There is a line containing "This screenshot has width=800, height=450." in the entries below. Repeat that line and every line after it exactly, and nothing more.

----- AVAILABLE RECORDS

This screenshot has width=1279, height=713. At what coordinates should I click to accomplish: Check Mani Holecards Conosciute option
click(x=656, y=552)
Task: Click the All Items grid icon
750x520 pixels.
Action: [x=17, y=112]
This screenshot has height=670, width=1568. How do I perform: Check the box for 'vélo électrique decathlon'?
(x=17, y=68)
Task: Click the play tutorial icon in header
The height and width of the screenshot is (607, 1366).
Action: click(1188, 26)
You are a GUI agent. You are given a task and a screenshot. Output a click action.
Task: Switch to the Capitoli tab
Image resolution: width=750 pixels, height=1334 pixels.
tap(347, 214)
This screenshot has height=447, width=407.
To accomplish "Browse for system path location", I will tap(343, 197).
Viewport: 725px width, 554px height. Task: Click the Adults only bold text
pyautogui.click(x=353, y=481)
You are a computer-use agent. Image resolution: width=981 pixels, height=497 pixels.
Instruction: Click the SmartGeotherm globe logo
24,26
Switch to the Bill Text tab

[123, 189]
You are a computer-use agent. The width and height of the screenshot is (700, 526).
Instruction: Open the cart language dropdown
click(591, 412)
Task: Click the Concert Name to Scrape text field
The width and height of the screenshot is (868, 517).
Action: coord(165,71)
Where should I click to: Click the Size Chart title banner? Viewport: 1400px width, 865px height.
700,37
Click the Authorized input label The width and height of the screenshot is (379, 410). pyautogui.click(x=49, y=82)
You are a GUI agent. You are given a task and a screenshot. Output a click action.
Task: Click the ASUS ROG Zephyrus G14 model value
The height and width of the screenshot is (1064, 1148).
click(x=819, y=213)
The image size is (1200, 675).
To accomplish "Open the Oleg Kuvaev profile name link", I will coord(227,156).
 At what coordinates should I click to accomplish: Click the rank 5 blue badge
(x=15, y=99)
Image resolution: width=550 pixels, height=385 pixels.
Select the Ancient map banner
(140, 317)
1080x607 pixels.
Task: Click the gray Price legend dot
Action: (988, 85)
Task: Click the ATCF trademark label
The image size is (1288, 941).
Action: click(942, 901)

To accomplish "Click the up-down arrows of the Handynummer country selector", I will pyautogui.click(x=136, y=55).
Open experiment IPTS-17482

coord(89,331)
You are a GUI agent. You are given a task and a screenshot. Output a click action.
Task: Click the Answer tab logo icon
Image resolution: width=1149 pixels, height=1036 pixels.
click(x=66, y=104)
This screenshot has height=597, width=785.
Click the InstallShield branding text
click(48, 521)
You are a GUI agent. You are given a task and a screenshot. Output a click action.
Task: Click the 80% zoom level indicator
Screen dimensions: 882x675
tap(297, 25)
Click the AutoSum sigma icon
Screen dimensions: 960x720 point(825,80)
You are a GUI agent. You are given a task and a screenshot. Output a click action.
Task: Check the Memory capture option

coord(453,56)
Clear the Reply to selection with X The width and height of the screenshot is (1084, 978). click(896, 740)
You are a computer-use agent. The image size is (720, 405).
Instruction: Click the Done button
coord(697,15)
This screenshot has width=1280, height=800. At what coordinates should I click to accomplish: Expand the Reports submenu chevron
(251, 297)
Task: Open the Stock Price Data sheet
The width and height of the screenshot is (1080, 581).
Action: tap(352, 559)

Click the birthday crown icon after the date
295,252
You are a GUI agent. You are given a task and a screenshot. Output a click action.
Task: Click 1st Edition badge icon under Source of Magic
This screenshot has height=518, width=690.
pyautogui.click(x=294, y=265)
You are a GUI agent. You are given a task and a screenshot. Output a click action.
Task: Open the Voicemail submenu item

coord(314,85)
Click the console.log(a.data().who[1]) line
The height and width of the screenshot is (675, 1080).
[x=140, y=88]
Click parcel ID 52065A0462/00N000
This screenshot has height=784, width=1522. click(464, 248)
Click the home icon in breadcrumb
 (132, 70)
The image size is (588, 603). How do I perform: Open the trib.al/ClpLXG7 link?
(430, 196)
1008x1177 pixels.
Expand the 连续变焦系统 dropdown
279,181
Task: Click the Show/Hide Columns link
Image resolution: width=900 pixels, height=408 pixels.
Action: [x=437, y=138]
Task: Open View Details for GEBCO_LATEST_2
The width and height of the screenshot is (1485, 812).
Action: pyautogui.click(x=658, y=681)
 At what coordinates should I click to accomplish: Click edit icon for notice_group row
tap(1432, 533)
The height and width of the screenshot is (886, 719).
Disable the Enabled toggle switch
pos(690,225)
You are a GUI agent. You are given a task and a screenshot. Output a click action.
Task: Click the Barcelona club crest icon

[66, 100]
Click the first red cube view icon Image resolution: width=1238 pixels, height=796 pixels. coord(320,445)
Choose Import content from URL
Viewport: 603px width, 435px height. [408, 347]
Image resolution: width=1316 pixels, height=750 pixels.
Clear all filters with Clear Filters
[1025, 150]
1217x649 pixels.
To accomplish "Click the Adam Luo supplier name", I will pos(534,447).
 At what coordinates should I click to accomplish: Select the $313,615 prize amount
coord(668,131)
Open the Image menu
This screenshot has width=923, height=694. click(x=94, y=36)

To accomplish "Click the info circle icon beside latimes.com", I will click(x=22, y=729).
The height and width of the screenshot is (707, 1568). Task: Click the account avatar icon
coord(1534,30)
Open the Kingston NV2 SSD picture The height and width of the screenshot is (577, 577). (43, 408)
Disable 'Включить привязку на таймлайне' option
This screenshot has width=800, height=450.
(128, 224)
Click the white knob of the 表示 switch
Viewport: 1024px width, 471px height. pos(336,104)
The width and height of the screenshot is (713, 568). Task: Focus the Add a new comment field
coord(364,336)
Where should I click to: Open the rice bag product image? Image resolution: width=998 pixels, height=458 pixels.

----------

ANSWER TO THE EXERCISE.
This screenshot has width=800, height=450.
(128, 224)
Click the white knob of the 表示 switch
Viewport: 1024px width, 471px height. pos(336,104)
The width and height of the screenshot is (713, 568). Task: Focus the Add a new comment field
coord(364,336)
Where should I click to: Open the rice bag product image? Image resolution: width=998 pixels, height=458 pixels.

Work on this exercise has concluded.